• [Task prompt]
List every line in the records below that contains the string "Harvard", copying each line in full.

** start of Exercise materials **

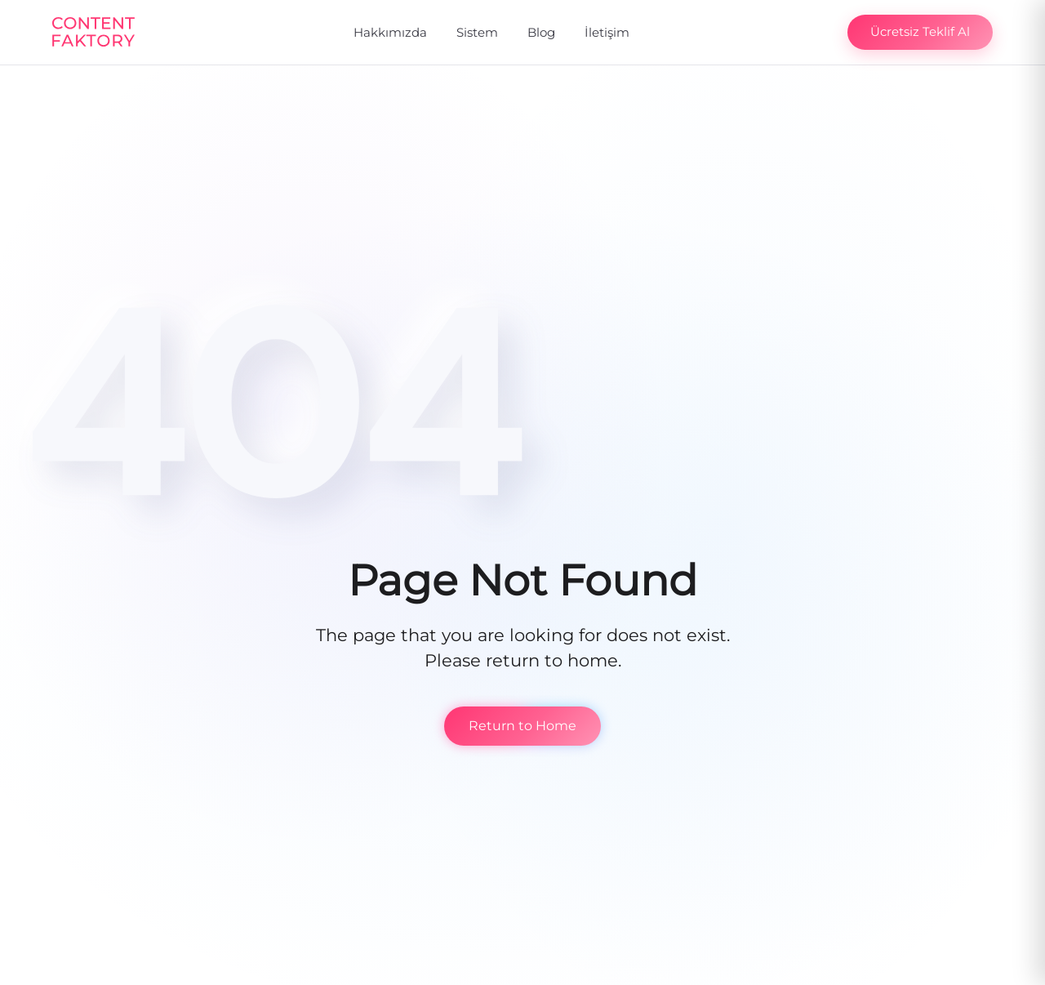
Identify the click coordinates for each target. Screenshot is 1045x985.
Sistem (477, 32)
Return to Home (522, 725)
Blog (541, 32)
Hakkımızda (390, 32)
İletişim (607, 32)
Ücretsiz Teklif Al (920, 31)
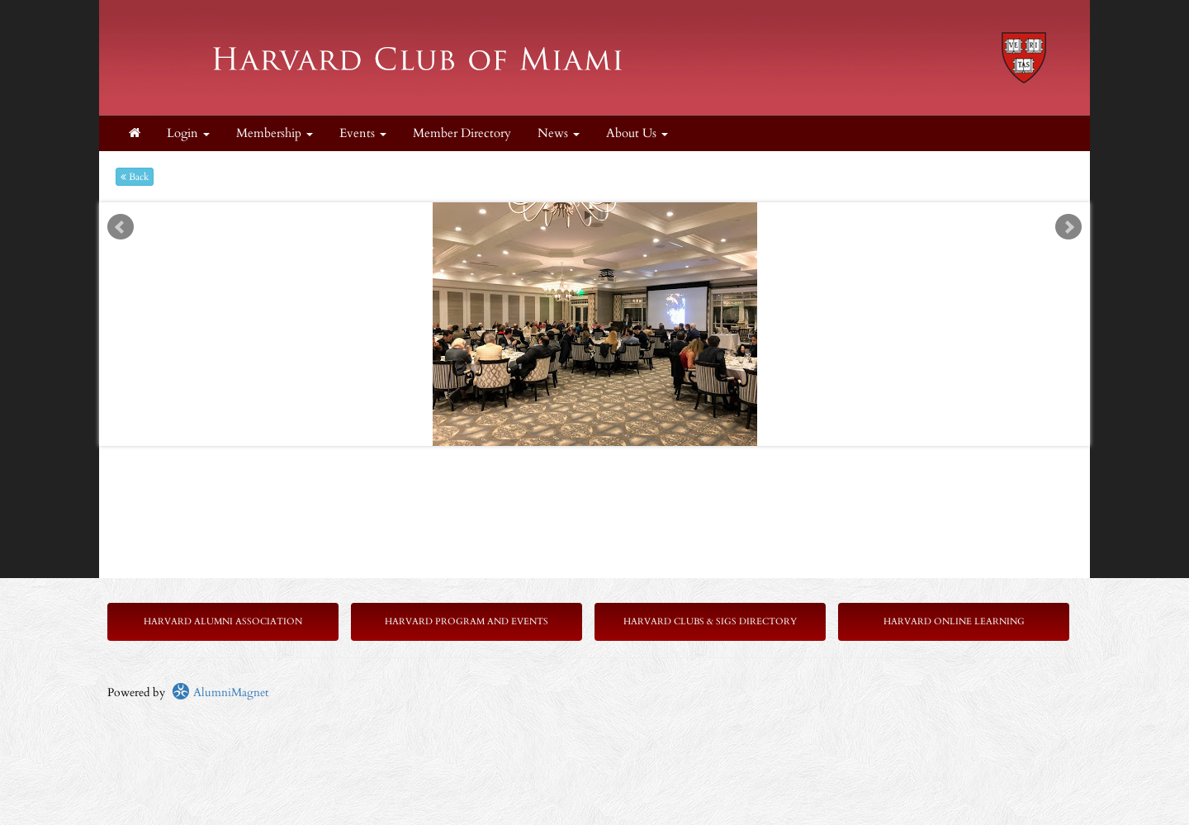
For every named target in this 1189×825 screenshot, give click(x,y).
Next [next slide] (1068, 227)
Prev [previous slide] (120, 227)
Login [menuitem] (188, 133)
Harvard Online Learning (954, 621)
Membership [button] (274, 133)
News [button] (559, 133)
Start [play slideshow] (589, 215)
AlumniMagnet (220, 692)
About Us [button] (637, 133)
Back (135, 176)
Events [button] (362, 133)
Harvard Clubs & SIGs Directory (710, 621)
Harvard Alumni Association (223, 621)
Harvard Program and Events (466, 621)
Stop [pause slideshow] (601, 215)
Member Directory (462, 133)
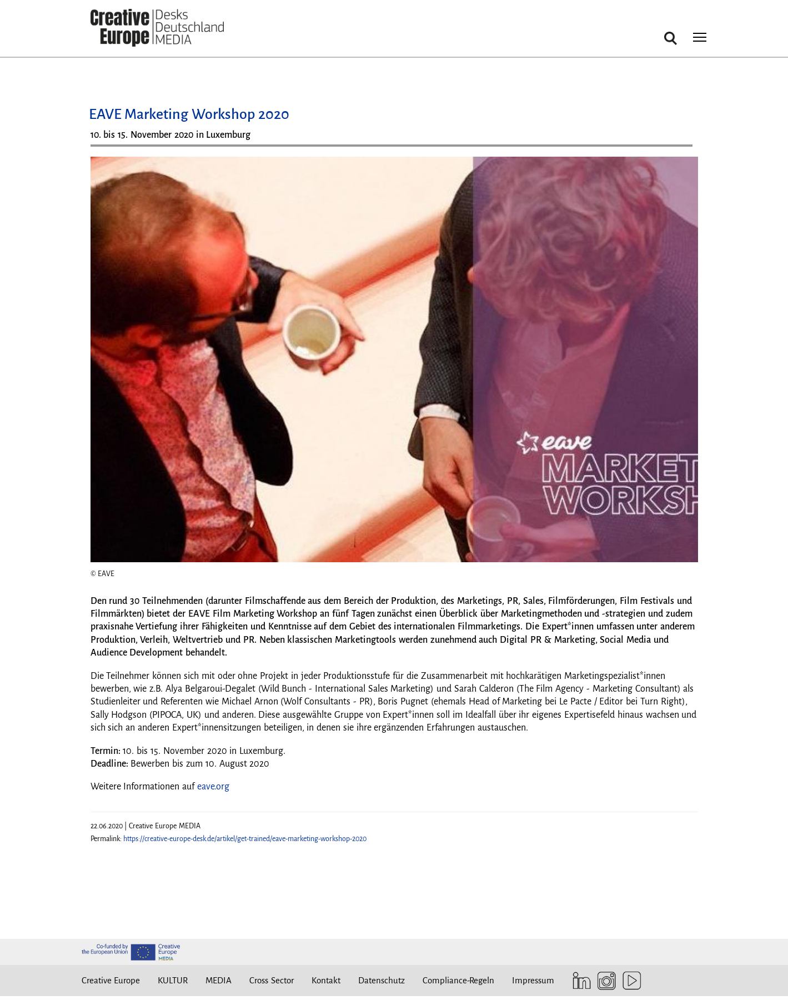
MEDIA (218, 980)
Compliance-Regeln (458, 980)
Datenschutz (381, 980)
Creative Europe (111, 980)
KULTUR (173, 980)
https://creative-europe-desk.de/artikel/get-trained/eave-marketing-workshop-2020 (245, 839)
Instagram (604, 981)
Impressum (533, 980)
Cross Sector (271, 980)
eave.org (213, 787)
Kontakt (326, 980)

** end of Exercise materials **

• [Response]
Harvard Online Learning (954, 621)
Harvard Clubs & SIGs Directory (710, 621)
Harvard Alumni Association (223, 621)
Harvard Program and Events (466, 621)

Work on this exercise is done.